Getaround
- Traded as: OTC Pink Current: GETR
- Industry: Carsharing
- Founded: September 9, 2009; 16 years ago San Francisco, California, U.S.
- Founders: Sam Zaid Jessica Scorpio Elliot Kroo
- Headquarters: San Francisco, California, U.S.
- Area served: France, Germany, Spain, Austria, Belgium, the U.K., Norway, and the Netherlands.
- Services: Carsharing
- Number of employees: 550
- Website: getaround.com

= Getaround =

Carsharing service

Getaround was an online car sharing or peer-to-peer carsharing service that connected drivers who needed to rent cars with car owners who rented their private cars in exchange for payment. The company was founded in 2011 at the TechCrunch Disrupt conference. In June 2026, Getaround's board announced its plan to dissolve and liquidate the company.

Before ceasing US operations on Feb 12, 2025, the company operated in Boston, Chicago, San Francisco Bay Area, New Jersey, Portland, Seattle, Philadelphia, Miami, Orlando, Atlanta, San Diego, Los Angeles, Denver, and Washington D.C. In April 2026, the company sold its remaining interests in Europe to GoMore, a Danish company.

==History==
Getaround was founded in 2009 by Sam Zaid, Jessica Scorpio, and Elliot Kroo. In May 2011, Getaround won the TechCrunch Disrupt New York competition. In 2012, Getaround began serving Portland, Oregon with the aid of a $1.725 million grant from the Federal Highway Administration.

In November 2016, Getaround reached an agreement with City CarShare to take over its fleet, parking spaces, and member base.

In August 2018, Getaround raised $300 million from Softbank.

In April 2019, Getaround purchased the car-sharing platform Drivy for $300 million and rebranded the company as Getaround six months later.

In May 2022, Getaround announced an agreement to merge with a special purpose acquisition company (SPAC) to start selling shares of the organization on the New York Stock Exchange. Listed as GETR, the company would have a equity value of $1.2 billion.

On February 11, 2025, Getaround announced the cessation of its U.S. operations while maintaining its European business, citing liquidity challenges. The decision affected both its car-sharing and HyreCar operations in the United States.

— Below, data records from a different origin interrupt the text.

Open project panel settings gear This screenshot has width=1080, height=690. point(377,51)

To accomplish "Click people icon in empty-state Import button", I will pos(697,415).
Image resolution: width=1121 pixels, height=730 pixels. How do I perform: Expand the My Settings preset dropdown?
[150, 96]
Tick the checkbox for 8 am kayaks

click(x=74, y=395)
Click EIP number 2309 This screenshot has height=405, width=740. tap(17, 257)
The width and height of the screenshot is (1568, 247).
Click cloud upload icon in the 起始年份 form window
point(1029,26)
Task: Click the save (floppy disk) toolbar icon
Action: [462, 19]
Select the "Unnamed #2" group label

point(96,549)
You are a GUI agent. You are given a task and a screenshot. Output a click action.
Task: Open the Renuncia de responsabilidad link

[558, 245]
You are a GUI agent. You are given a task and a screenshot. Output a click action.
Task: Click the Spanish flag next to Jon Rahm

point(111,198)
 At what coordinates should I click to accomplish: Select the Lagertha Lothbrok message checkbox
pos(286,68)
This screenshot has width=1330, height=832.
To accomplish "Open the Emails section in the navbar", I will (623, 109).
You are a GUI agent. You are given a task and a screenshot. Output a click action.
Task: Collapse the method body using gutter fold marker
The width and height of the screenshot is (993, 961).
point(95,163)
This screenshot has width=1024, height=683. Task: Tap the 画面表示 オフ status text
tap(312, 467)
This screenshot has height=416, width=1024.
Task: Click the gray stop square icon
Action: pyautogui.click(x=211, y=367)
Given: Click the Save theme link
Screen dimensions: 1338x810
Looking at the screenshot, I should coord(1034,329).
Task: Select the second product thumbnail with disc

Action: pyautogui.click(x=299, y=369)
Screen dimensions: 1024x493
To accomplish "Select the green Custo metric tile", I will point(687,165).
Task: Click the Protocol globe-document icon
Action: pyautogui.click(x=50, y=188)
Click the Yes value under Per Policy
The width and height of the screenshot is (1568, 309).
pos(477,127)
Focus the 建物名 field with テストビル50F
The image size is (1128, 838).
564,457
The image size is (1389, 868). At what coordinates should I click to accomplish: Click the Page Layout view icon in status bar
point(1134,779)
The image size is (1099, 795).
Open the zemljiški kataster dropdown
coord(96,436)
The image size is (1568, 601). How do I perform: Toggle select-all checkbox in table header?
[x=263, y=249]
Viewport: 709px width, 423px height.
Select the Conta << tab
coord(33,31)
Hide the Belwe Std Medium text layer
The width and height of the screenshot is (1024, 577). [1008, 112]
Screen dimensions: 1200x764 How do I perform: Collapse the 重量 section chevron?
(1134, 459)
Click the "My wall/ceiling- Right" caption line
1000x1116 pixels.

===Financial difficulties===
In January 2020, The Information reported the company planned to lay off approximately 150 staff members or about 25 percent of its workforce. In March 2020, Bloomberg News reported that demand had dropped due to the COVID-19 pandemic, and that the company was short on cash and looking for a buyer.

Getaround’s 2022 SPAC merger valued the company at $1.2 billion, but the company's stock soon fell, and by 2024 the company's market cap was roughly $24 million. In February 2024, Getaround laid off 30 percent of its staff, this after the company vacated its San Francisco headquarters in 2023. In July 2024, the company's stock was delisted from the NYSE and transferred to the OTC Markets.

==Criminal use==

Criminals have used Getaround, along with other peer-to-peer car rental services such as Turo, for illegal activities. In February 2020, the Washington Post reported that thieves were finding available cars using the Getaround mobile app, which displayed the exact locations of vehicles for rent. Victims have reported that thieves could break into a car, destroy the Getaround Connect device that is intended to immobilize the car and report its position, and take the keys that had been locked inside the vehicle. Of the 787 cars stolen in the District of Columbia between October 1, 2019, and February 4, 2020, the Metropolitan Police Department of the District of Columbia estimated that 49 of the thefts involved car rental apps such as Getaround. In July 2021, the Attorney General for the District of Columbia announced a settlement with Getaround that required Getaround to pay the district $950,000, to pay restitution to users whose vehicles had been damaged or stolen, and to make other changes to its platform.

In February 2020, NBC News interviewed eight Getaround users whose cars had been stolen, damaged, seized by police as evidence, or otherwise misused. Many of the owners were not fully compensated by Getaround's insurance for their losses. A former Getaround employee told NBC News that the company has known since 2017 that its GPS tracking devices were not tamper-proof.